▶ [Activity]:
Without the images, repeat every line of the listing exactly.

____

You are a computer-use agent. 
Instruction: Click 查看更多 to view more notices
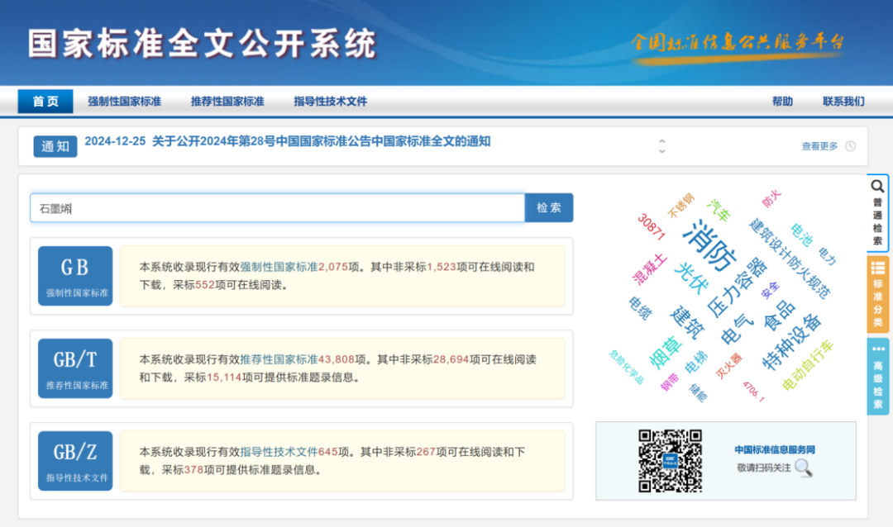click(x=819, y=146)
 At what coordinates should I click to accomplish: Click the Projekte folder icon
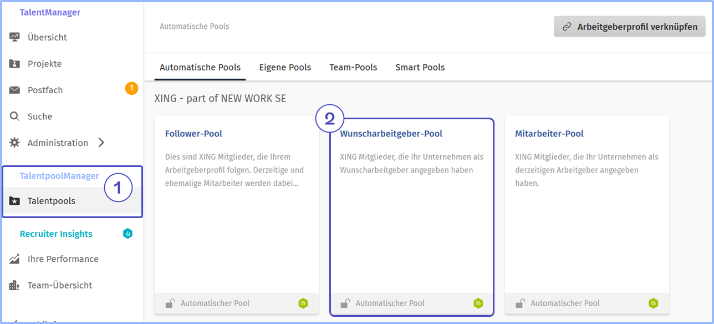pos(14,64)
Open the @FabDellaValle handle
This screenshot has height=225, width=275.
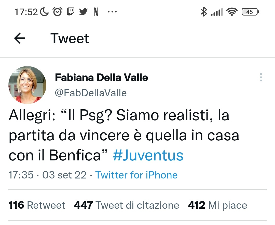[91, 93]
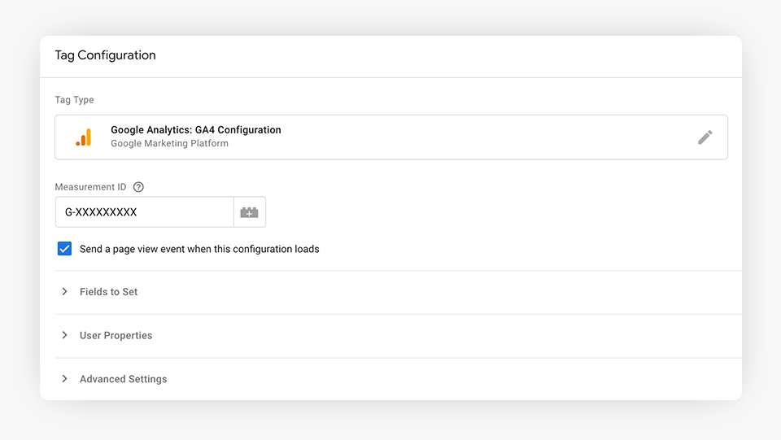
Task: Select 'Google Analytics: GA4 Configuration' tag name
Action: [x=196, y=130]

____

▶ [Exercise solution]:
You are a computer-use agent. 
Instruction: Click 查看更多 to view more notices
click(x=819, y=146)
 At what coordinates should I click to accomplish: Click the Projekte folder icon
pos(14,64)
Open the @FabDellaValle handle
This screenshot has height=225, width=275.
[91, 93]
Task: Select 'Google Analytics: GA4 Configuration' tag name
Action: [x=196, y=130]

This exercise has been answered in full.